Steven laissa sa femme et ses enfants et rejoignit la voiture, qu’il avait garée à l’écart. Il sortit du camping et suivit la route principale jusqu’au magasin d’alimentation. Mais il ne s’y arrêta pas. Il poursuivit son chemin en direction des sources de soufre de Badger.
Lorsqu’il arriva sur le parking, tout était désert. Il faisait sombre mais suffisamment clair pour voir où il mettait les pieds. Les sources se trouvaient à quelques dizaines de mètres après un petit pont en bois.
Il s’assura que personne n’arrivait. Aucun phare de voiture à l’horizon. Il ouvrit alors le coffre de sa voiture. Une odeur épouvantable le saisit aussitôt. Il ne put se retenir de vomir. La puanteur était insoutenable. Il se retint de respirer par le nez et remonta son t-shirt pour se couvrir la bouche. Il dut se faire violence pour garder sa contenance et se saisir du corps d’Alice emballé dans le plastique. Il le traîna péniblement jusqu’aux sources bouillonnantes. Encore un dernier effort. Quand il fut à proximité de l’eau, il le jeta au sol, puis il le poussa avec le pied jusqu’à le faire dévaler la berge et tomber dans l’eau brûlante et acide. Il vit le corps couler lentement vers les profondeurs de la source et disparaître bientôt vers le fond obscur.
Au revoir, Alice, dit-il. Il éclata soudain de rire, puis il se mit à pleurer et vomit encore. À cet instant, il sentit une lumière puissante se braquer sur lui.
— Hé, vous là-bas ! l’interpella une voix d’homme autoritaire. Que faites-vous ici ?
C’était un ranger du parc. Steven sentit son cœur exploser dans sa poitrine. Il voulut répondre qu’il s’était égaré, mais dans la panique il bégaya quelques syllabes incompréhensibles.
— Approchez, ordonna le ranger, en continuant de l’aveugler avec sa lampe torche. Je vous ai demandé ce que vous fichiez ici.
— Rien, monsieur, répondit Bergdorf qui parvint à retrouver un minimum de contenance. Je me promène.
Le ranger s’approcha de lui, soupçonneux.
— À une heure pareille ? Ici ? interrogea-t-il. L’accès est interdit le soir. Vous n’avez pas vu les panneaux ?
— Non, monsieur, je regrette, l’assura Steven qui se décomposait.
— Vous êtes sûr que ça va ? Vous avez une drôle de tête.
— Sûr de sûr ! Tout va bien !
Le ranger pensa n’avoir affaire qu’à un touriste imprudent et se contenta de sermonner Steven :
— Il fait trop sombre pour se promener ici.

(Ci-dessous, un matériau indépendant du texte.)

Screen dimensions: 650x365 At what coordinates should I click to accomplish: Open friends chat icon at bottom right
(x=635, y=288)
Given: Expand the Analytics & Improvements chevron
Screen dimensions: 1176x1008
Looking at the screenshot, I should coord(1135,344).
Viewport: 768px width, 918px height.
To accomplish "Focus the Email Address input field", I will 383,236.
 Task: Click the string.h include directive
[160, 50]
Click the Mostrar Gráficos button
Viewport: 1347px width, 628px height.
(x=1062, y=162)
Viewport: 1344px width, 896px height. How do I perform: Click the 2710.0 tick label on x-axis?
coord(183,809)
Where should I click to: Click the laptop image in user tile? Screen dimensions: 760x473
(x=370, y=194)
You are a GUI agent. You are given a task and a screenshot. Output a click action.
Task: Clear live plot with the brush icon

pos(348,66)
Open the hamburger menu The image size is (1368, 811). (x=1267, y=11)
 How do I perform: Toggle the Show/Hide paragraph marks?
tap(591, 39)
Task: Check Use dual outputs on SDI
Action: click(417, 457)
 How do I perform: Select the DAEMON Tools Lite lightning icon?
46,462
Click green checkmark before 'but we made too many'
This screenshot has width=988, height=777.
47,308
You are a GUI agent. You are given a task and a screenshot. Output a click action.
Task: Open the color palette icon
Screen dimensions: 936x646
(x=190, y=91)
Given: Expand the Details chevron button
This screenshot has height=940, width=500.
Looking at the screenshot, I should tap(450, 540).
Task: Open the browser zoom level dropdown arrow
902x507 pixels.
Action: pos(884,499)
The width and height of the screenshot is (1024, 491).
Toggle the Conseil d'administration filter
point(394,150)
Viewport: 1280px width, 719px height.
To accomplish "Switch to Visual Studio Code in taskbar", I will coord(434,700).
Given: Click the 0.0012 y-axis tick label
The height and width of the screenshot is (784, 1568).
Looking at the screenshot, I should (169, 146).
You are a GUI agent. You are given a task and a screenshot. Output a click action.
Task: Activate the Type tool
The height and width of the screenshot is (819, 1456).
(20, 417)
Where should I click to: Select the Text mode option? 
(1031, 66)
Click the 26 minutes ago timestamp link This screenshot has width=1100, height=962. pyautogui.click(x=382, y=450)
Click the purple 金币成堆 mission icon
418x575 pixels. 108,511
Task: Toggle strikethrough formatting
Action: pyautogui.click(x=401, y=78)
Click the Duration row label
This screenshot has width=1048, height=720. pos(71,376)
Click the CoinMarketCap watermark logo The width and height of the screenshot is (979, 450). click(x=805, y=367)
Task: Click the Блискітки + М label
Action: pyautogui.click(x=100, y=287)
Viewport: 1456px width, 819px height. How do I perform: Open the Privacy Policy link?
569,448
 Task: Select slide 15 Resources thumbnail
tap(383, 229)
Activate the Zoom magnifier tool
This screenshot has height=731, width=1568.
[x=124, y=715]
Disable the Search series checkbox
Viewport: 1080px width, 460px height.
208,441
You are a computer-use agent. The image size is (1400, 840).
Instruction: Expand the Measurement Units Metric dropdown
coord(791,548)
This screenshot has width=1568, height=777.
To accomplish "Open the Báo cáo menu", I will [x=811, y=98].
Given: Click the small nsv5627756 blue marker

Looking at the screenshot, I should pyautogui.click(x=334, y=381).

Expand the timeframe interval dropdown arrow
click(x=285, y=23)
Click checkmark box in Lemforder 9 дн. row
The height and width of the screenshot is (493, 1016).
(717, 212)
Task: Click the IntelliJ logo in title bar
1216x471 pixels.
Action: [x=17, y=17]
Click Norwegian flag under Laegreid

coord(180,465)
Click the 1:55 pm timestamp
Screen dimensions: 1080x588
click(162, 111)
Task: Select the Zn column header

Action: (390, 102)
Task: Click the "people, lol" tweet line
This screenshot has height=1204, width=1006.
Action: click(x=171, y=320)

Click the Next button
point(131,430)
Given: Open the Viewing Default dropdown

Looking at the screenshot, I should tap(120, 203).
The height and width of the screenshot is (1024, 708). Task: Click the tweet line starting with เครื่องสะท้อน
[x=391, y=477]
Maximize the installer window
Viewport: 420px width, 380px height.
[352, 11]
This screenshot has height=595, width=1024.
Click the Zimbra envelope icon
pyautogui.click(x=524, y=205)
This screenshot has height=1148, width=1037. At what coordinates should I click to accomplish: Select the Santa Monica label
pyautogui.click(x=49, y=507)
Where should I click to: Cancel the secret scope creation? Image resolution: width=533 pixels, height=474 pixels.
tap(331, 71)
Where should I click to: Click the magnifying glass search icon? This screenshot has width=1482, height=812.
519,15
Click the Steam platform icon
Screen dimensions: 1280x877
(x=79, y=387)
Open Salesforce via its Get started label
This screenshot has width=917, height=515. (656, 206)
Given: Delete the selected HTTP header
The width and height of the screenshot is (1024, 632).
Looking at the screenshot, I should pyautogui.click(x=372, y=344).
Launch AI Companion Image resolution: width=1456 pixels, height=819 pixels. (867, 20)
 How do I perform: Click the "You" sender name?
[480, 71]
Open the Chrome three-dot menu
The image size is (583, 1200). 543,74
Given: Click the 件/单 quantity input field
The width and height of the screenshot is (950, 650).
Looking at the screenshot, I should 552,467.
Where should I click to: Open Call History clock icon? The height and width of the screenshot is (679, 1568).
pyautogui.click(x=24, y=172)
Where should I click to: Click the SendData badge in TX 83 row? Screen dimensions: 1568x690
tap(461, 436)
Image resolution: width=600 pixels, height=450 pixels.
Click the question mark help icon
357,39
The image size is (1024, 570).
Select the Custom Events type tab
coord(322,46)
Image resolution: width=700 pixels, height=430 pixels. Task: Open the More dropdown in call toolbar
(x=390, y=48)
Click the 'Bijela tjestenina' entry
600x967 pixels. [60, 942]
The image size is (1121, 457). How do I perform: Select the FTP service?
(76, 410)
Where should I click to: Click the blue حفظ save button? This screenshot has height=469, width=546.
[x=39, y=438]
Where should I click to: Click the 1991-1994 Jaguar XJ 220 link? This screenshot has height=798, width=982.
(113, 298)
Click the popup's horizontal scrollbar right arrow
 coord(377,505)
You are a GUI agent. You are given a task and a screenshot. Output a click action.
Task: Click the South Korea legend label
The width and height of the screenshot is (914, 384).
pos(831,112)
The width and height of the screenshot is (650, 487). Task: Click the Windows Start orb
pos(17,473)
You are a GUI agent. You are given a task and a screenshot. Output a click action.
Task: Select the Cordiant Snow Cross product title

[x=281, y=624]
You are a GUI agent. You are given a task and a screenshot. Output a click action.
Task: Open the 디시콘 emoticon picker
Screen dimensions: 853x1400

Vous savez, si vous tombez là-dedans, demain il ne reste rien de vous. Même pas les os.
— Vraiment ? demanda Steven.
— Vraiment. Vous n’avez pas entendu cette histoire terrible aux informations l’année passée ? Tout le monde en a parlé pourtant. Un type est tombé dans une source de soufre, ici même, à Badger, sous les yeux de sa sœur. Le temps que les secours puissent intervenir, on n’a rien retrouvé de lui, à part ses sandales.